Et je me suis souvent demandé comment faisaient ces femmes qui avaient perdu leurs enfants à la guerre, pour continuer à prier. Ma rage s’est adoucie grâce à cette fusion que je ressentais avec la nature. Tous les jours, je marchais à travers ce livre ouvert que nous avait offert le divin. Et même s’il lui arrivait d’arracher des pages, c’était quand même un beau cadeau que de voir pousser des fleurs, d’entendre chanter les oiseaux, ou murmurer l’eau des ruisseaux.

Le silence est la plus belle des peintures parce qu’elle les contient toutes.

Quand on veut faire ce qu’on aime, on trouve toujours du temps. Les gens qui disent qu’ils n’ont pas le temps ont de mauvaises excuses. C’est tout simplement qu’ils n’ont ni l’envie ni la volonté. Parce que pour ça, c’est sûr qu’il en faut une sacrée dose ! Ou alors c’est parce qu’ils ont peur. La peur peut être un moteur si on arrive à en rire. Pas l’angoisse qui est un frein à la création.

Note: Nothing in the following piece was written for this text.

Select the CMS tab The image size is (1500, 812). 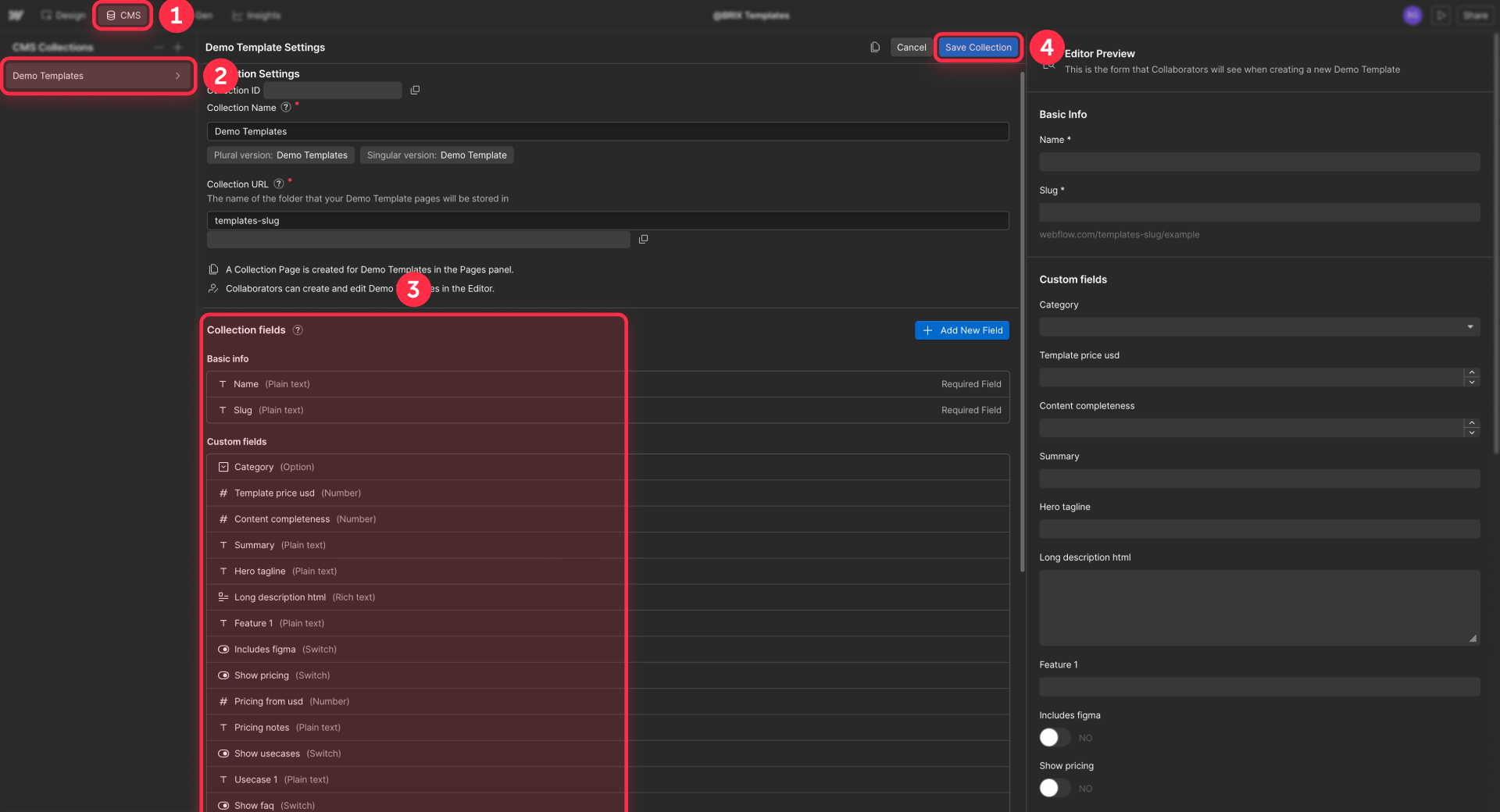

On peut fuir quelqu’un, mais pas soi. Il faut une sacrée force pour échapper à ses démons. L’art ou le sport sont des clefs qui peuvent déverrouiller nos portes intérieures.

Je le répète, il faut TOUT faire pour réaliser ses rêves, quitte à échouer ! La seule chose qu’on peut regretter à la fin de sa vie, et c’est la pire : c’est de ne pas avoir essayé.


Parce que l’image qu’on donne de soi, c’est celle que les autres nous renvoient. Elle nous insuffle de la force. Le reflet. Rien que ça. Une illusion qui fait du bien. Alors autant qu’elle soit belle.

En fait, ce Palais, c’est un peu un livre de pierres, avec des dessins et des mots. Un livre dans lequel on peut se promener sans devoir tourner les pages.

Plus on vieillit, plus on se rappelle son enfance. Sans doute parce qu’on y stocke les choses les plus essentielles de la vie. Le reste n’est que détails.

Ne plus croire aux contes de fées, c’est piétiner les rêves, tomber dans le néant, devenir adulte. Et Dieu sait combien je les ai fuis, ces gens « raisonnables » et ennuyeux. Pas mon monde. Méfie-toi de ceux qui savent, ce sont des fossoyeurs de bonheur.

Mais si on ne s’habitue pas à la bêtise des gens, on finit par être rongé par elle. Il faut l’ignorer et avancer. La rancœur est un boulet. Et il y en a qui se complaisent avec cette entrave au pied… Ceux-là finissent toujours par tomber dans un trou.

Je l’ai déjà dit : il n’y a pas d’inaccessibles étoiles, sauf celles qui sont trop loin pour briller. Tant qu’une étoile n’est pas éteinte, on peut l’atteindre. Il faut juste bien la choisir pour pouvoir la toucher du bout des rêves.